One day, while the herd grazed, a large elder tiger hunting for food pounced on the herd. The goats scattered, but the young tiger held its ground; an instinctual impulse from within urged the small tiger to challenge this aggressor. The large tiger looked down in astonishment, asking why this small one lived amongst the goats.

The young tiger answered with a bleat and then continued to eat grass. The strange response disturbed the aged tiger. To see one of its own so disconnected from its true nature was upsetting. There had to be something done about this situation. So the elder tiger grabbed the young one by the scruff of the neck and took it to a nearby pond. “Look,” the elder tiger said, “You are not a goat. You are a tiger.” The young tiger appeared confused, but the elder tiger kept at it, teaching the young one day-by-day the various experiences of a tiger.

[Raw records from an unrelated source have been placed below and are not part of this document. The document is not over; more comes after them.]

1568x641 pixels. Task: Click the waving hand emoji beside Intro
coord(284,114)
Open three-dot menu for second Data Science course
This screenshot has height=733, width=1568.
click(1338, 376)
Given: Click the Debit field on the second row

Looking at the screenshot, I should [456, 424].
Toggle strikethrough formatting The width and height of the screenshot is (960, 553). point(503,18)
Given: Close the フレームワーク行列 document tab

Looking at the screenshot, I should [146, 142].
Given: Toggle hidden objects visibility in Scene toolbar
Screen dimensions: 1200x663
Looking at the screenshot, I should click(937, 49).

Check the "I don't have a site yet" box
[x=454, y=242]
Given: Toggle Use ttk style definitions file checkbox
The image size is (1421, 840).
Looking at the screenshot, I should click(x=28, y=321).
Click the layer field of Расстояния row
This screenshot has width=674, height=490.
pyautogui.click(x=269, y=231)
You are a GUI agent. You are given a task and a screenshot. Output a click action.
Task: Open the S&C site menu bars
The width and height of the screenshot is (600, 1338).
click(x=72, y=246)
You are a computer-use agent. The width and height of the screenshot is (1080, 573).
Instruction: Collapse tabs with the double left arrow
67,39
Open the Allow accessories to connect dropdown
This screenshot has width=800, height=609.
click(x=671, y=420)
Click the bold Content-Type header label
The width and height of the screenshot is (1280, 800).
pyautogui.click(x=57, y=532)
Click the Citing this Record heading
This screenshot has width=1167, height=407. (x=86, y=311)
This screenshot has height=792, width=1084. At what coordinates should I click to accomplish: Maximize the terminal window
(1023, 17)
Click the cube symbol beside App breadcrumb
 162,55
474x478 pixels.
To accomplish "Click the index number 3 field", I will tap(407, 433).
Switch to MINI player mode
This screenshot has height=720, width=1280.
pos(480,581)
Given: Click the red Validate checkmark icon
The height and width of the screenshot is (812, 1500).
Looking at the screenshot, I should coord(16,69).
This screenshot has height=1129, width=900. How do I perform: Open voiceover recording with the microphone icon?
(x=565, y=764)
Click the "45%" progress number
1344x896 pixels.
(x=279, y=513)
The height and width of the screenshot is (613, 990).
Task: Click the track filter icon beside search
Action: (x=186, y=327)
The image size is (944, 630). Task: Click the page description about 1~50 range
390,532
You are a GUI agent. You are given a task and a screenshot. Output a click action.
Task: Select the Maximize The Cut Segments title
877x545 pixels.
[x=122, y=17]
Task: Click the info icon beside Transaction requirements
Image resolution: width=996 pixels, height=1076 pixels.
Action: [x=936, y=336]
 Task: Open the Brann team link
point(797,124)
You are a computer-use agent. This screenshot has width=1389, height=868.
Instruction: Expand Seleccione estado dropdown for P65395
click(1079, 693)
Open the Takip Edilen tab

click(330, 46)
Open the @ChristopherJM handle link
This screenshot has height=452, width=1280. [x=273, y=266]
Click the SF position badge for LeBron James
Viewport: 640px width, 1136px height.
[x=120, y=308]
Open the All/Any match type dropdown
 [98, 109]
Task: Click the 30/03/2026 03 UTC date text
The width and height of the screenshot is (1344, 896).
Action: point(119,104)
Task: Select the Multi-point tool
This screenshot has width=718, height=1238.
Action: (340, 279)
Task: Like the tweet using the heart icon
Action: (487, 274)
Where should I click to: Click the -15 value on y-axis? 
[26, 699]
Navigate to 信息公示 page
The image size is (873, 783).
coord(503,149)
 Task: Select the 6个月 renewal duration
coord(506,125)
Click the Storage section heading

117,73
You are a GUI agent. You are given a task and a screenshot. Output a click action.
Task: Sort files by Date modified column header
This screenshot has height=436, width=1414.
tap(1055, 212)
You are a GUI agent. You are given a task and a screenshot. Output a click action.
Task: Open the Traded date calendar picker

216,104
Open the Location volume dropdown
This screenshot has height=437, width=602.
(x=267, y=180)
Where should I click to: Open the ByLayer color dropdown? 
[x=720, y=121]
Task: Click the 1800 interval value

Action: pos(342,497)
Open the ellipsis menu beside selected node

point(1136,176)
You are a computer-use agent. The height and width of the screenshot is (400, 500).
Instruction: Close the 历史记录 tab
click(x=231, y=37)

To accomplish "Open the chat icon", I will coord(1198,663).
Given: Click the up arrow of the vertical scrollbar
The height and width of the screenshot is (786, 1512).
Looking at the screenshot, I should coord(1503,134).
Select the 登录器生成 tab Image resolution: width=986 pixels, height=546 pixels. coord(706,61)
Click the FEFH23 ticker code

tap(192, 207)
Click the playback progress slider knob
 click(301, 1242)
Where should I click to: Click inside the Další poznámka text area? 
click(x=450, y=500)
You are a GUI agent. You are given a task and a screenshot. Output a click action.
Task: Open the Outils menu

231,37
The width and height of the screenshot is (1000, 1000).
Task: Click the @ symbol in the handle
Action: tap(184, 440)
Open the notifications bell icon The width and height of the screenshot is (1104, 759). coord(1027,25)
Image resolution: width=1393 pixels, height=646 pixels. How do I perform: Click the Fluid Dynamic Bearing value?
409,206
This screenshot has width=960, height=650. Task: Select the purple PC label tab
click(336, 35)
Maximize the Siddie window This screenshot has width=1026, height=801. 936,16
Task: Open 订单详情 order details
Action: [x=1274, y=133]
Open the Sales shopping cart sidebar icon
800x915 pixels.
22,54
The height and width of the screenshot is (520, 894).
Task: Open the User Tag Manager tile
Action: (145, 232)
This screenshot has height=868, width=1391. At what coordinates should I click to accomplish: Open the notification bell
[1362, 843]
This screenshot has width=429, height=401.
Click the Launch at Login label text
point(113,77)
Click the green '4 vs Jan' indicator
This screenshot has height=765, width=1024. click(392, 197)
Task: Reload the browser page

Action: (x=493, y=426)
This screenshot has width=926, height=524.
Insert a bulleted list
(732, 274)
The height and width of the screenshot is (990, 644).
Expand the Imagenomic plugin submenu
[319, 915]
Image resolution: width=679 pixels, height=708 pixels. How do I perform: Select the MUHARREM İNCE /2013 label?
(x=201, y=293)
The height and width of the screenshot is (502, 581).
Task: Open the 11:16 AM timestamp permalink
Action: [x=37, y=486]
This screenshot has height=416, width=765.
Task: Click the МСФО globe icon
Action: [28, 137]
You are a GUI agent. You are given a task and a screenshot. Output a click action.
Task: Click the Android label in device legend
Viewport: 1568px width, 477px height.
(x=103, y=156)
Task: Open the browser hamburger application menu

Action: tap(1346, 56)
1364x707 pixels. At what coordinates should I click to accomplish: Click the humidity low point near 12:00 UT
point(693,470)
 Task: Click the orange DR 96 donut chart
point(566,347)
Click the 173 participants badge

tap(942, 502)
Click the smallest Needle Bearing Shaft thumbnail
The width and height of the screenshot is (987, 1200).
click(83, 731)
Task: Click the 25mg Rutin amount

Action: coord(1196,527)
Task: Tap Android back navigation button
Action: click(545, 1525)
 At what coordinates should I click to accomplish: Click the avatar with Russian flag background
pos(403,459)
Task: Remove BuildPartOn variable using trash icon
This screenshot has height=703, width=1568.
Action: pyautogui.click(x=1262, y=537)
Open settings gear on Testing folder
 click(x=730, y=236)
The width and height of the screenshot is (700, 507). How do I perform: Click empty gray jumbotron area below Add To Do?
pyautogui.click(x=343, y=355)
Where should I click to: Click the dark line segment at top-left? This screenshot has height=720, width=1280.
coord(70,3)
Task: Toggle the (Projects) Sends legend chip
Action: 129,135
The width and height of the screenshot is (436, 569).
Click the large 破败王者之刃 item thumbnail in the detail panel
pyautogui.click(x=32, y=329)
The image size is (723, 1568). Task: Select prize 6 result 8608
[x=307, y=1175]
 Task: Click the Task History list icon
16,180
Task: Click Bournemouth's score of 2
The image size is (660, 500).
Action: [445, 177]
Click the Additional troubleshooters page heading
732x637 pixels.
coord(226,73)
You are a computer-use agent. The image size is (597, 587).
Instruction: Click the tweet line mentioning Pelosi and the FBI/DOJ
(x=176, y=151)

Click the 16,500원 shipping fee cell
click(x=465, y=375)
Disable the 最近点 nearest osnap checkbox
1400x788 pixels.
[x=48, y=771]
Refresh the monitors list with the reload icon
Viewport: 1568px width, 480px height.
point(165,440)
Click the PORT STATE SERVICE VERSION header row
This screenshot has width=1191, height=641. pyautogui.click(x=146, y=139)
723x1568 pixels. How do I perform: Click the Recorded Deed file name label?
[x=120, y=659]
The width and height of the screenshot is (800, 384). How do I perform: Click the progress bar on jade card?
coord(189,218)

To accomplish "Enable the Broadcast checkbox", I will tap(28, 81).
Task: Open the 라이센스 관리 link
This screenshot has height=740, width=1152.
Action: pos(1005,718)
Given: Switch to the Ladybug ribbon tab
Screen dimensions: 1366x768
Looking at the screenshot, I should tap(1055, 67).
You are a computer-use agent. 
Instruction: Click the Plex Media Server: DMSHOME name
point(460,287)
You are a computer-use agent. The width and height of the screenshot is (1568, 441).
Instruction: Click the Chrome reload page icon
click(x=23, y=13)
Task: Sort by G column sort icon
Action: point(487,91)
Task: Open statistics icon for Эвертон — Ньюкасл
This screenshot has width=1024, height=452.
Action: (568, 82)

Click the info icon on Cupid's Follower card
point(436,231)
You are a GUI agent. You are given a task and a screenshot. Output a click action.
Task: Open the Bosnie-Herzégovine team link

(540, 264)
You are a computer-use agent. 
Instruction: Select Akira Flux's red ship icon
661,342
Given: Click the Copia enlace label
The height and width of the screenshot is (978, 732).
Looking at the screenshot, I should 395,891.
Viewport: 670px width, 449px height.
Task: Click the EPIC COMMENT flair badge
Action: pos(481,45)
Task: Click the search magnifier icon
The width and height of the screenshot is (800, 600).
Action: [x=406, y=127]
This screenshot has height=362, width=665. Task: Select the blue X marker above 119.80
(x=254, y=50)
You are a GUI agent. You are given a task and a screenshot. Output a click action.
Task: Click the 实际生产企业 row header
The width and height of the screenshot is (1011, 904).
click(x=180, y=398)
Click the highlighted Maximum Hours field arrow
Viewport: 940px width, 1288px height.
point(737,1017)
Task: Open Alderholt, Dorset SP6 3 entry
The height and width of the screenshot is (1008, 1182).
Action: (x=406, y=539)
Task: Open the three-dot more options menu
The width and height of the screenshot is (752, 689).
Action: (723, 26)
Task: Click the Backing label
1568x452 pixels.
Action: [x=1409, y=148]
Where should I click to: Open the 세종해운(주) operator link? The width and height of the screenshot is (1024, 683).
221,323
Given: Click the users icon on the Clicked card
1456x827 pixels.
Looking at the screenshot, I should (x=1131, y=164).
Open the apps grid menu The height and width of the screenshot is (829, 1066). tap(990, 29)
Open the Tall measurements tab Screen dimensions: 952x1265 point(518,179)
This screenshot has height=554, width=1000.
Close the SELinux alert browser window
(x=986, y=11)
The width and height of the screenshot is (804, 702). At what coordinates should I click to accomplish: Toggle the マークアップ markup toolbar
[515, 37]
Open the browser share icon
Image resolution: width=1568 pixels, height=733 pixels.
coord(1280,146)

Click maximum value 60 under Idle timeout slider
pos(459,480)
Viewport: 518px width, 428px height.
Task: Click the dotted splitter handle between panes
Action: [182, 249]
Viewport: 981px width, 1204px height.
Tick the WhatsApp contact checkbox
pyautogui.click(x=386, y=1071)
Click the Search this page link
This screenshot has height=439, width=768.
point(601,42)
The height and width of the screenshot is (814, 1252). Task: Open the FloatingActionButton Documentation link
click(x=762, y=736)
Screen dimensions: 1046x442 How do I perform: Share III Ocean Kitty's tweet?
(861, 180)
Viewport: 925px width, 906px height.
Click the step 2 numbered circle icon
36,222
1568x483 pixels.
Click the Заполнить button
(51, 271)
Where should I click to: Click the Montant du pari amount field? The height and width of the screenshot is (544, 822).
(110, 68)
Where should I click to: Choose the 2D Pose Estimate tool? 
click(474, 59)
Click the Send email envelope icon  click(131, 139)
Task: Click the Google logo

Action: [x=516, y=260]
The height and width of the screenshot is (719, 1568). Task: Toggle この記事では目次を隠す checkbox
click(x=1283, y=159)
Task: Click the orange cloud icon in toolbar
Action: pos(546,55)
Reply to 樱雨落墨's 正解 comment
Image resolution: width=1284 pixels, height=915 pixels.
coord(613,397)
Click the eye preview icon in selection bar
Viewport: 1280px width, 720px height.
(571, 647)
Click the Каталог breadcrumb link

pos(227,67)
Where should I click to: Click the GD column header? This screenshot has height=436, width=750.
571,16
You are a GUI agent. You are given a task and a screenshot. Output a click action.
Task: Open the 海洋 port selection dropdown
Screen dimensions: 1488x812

Eventually, the tiger nature within the young one awoke and took hold. Driven by something deep within, the young tiger stretched out as far as its body would allow and released the uncertain rumblings of what might be interpreted as a roar. At least, for the elder tiger, it was a vision of what might be possible once the young one embraced its true nature.

Campbell returned to this story often, finding it meaningful, he said, for it showed how we are each a tiger living among the goats, mirroring the behaviors surrounding us and silencing the pull from within to become something different, something more, something that is more genuinely ourselves. Campbell found within this story an invitation to ignite our inner light. As Campbell states, “go into the forest, and in the forest of the night, find the tiger burning bright in your own profound depths” (138-140).

For the young tiger who thinks of itself as a goat, this process of finding one’s inner light begins by separating from the herd. The image of the Hermit evokes this journey. One must disconnect from society to find one’s own inner light, the tiger burning bright in our own depths. In the Rider-Smith-Waite deck, the Hermit carries a lantern, illuminating the pathways in the darkness. The Hermit invites us to leave the material world in order to illuminate our internal world. We maneuver these depths not with our intellect but by following our intuitive wisdom, by learning to see in the dark. The paradox of this journey is that to find one’s own light, one must venture into the dark, for it is the darkness that teaches us how to find the light within.